Figure 2. Aviculopecten new species,
specimen 86-3/2, right valve, x2.5.


      Specimen no. 86-3/1, left valve, 18 mm. high, 17 mm. long. No. 86-3/2, right valve, 17 mm high, 16 mm. long. No. 86-3/7, incomplete right valve, 33 mm. long; if complete, estimated height would be approximately 35 mm.


      Two figured specimens: numbers 86-3/1 and 86-3/2. Five other specimens: 86-3/3 to 86-3/7. The specimens are currently in the possession of the author.


      PSSA locality 2; Mount's field locality 86-3. In the eastern Tombstone Hills, Cochise County, Arizona; in middle of roadcut on west side of U. S. Highway 80, 2.1 km. south of intersection with Cowan Road; 670 m. west and 240 m. south of the northeast corner of Section 31, Township 20 South, Range 23 East, Tombstone 7 1/2 Minute Quadrangle, 1978 edition.


      The locality is in dark gray thinly bedded limestone of the Colina Limestone. The exact stratigraphic position of the site is probably not determinable. Based on the position of the locality as plotted on the geologic map of Gilluly and others (1956), it appears to be very low in the formation.

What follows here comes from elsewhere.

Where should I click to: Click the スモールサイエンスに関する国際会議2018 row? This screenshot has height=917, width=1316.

      Early Permian; probably Wolfcampian. Gilluly and others (1954 and 1956), based on the assemblages of invertebrates collected by them, suggested that most of the Colina Limestone is Wolfcampian in age and that the upper part of the formation may be Leonardian. Sabins and Ross (1963) and Ross and Tyrrell (1965) made collections of fusulinids from Pennsylvanian and Permian sections in Cochise County. They determined that the upper beds of the underlying Earp Formation are Wolfcampian age. They found no fusulinids in the Colina Limestone or the overlying Epitaph Dolomite but suggested that the Colina is probably Wolfcampian and Leonardian in age and the Epitaph Dolomite is possibly Leonardian. Dirks (1966) and Lyons (1989) collected Leonardian fusulinids from the upper part of the Colina Limestone.

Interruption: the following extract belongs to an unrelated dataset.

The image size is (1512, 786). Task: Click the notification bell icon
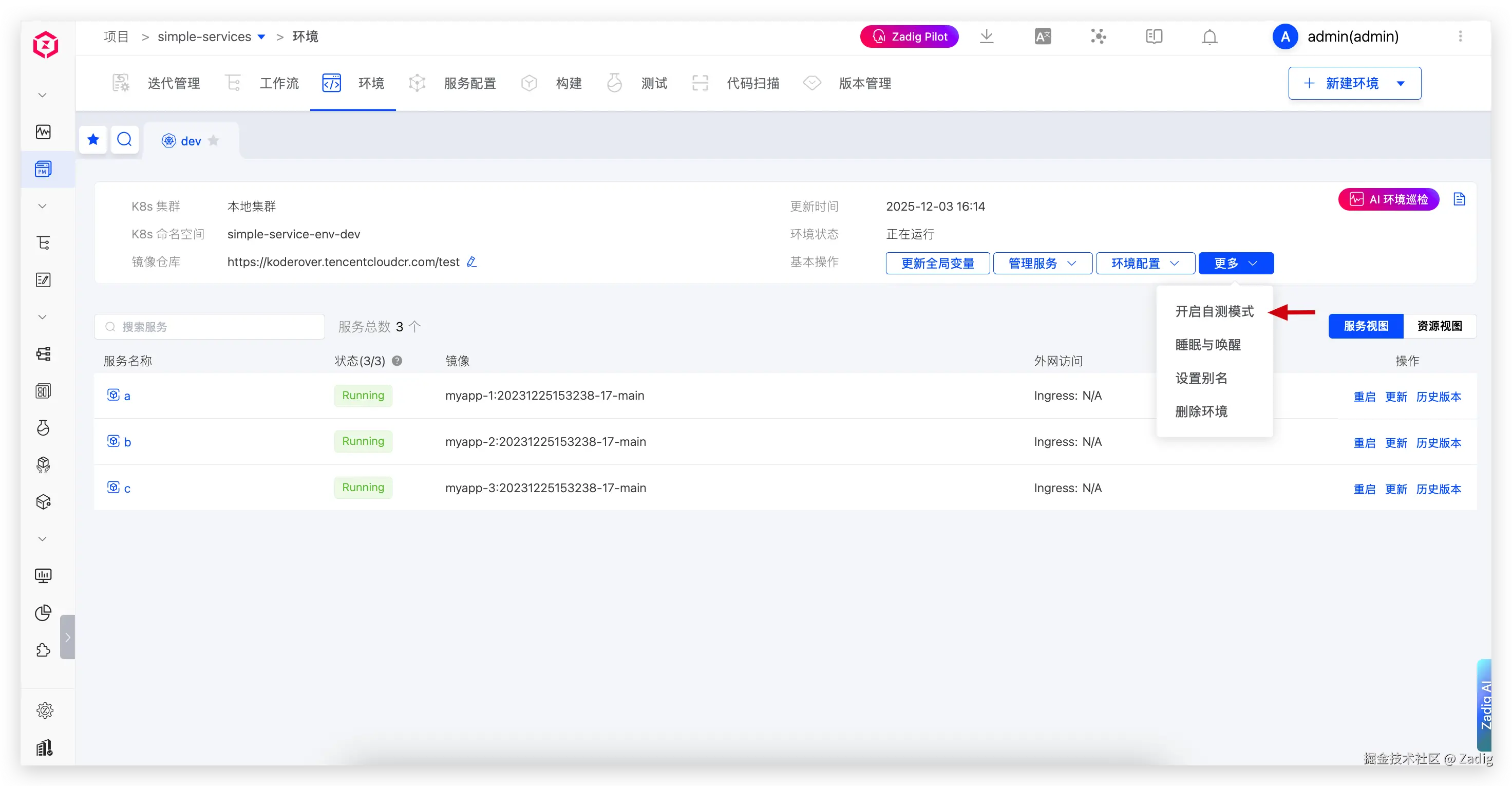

      Aviculopecten new species bears some resemblance to A. mazonensis Worthen from the Pennsylvanian of Illinois (Newell, 1937). However, the later species has ornamented auricles, more numerous radial costae, and less rounded valves.
      A. kaibabensis Newell (1937) from the Permian Kaibab Limestone near Flagstaff, Arizona, is a much larger species with a longer hinge line and much more numerous and finer radial costae.
      The Colina species is more circular in outline and has smoother, more evenly sized radial costae than A. vanvleeti Beede from the Permian Whitehorse Sandstone of Oklahoma and Texas (Newell, 1937).


Cox, L. R., and others, 1969. Bivalvia. Treatise on Invertebrate Paleontology. Boulder, CO: Geological Society of America, part N, vol. 1, 489 p.

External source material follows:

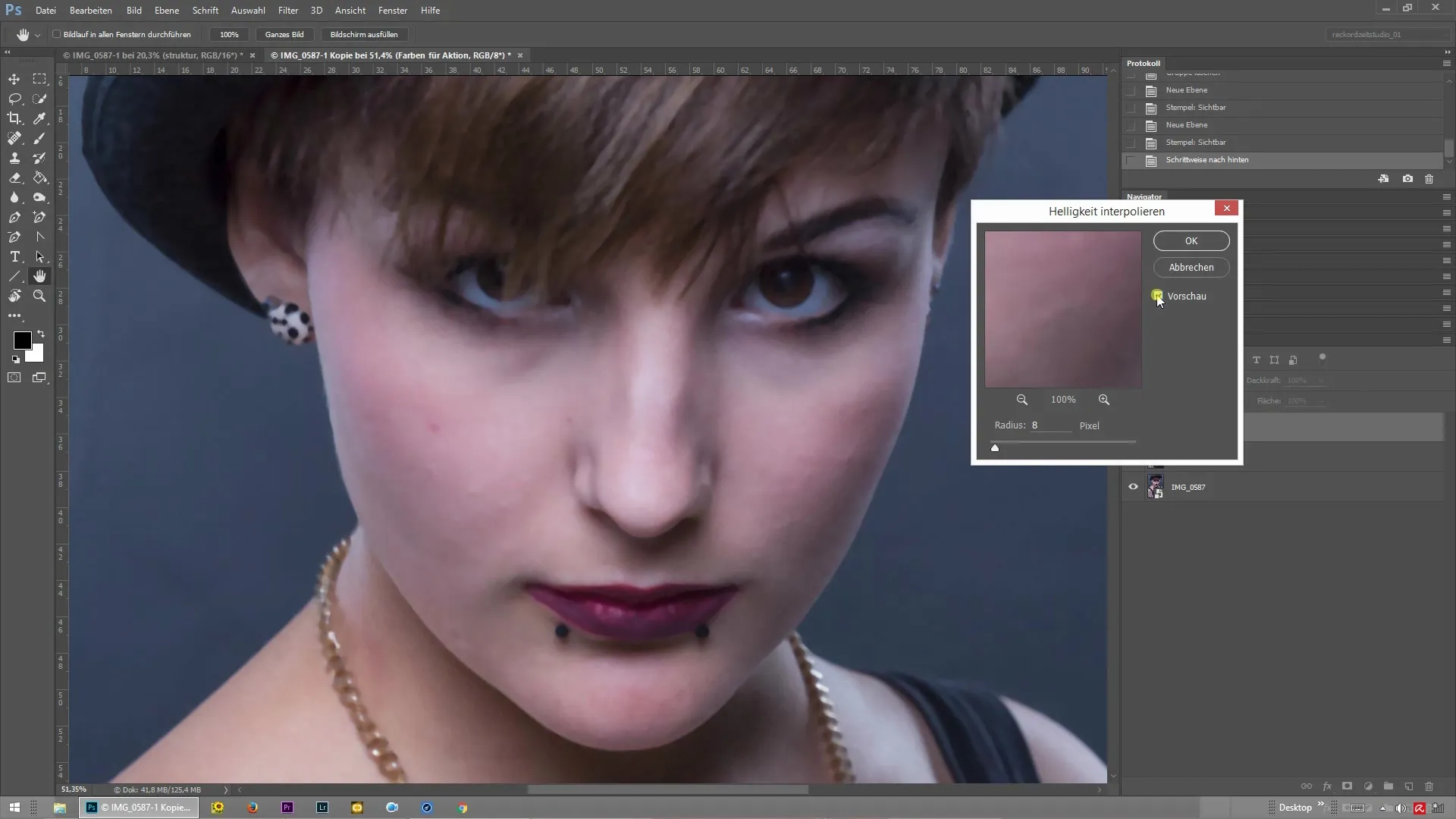This screenshot has height=819, width=1456.
Task: Create new snapshot from Protokoll panel
Action: 1407,179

Dirks, Thomas N., 1966. The Upper Paleozoic Stratigraphy of the Quimby Ranch Area, Southern Guadalupe Canyon Quadrangle, Cochise County, Arizona. Tucson: University of Arizona, MSc thesis, 79 p.

Gilluly, James, and others, 1954. Late Paleozoic stratigraphy of central Cochise County, Arizona. U. S. Geological Survey Professional Paper, no. 266, 49 p.

______. 1956. General geology of central Cochise County, Arizona. U. S. Geological Survey Professional Paper, no. 281, 169 p.

Keith, Stanley B., & Wilt, Jan C., 1978. Second day. road log from Douglas to Tucson via Bisbee, Tombstone, Charleston, Fort Huachuca and Sonoita. Land of Cochise. Southeastern Arizona. Albuquerque: New Mexico Geological Society, 1978. pp. 31-76.

Lyons, Timothy W., 1989. Stratigraphy and Depositional Environment of the Colina Limestone (Lower Permian), Southeastern Arizona. Tucson: University of Arizona, MSc thesis, 260 p.

Newell, Norman D., 1937. Late Paleozoic pelecypods: Pectinacea. State Geological Survey of Kansas, Reports, vol. 10, part 1, pp. 1-123.

Ransome, Frederick L., 1904. The geology and ore deposits of the Bisbee Quadrangle, Arizona. U. S. Geological Survey Professional Paper, no. 21, 168 p.

Ross, Charles A., & Tyrrell, Willis W., Jr., 1965. Pennsylvanian and Permian fusulinids from the Whetstone Mountains, southeast Arizona. Journal of Paleontology, vol. 39, pp. 615-635.

Sabins, Floyd F., & Ross, Charles A., 1963. Late Pennsylvanian-Early Permian fusulinids from southeast Arizona. Journal of Paleontology, vol. 37, pp. 323-365.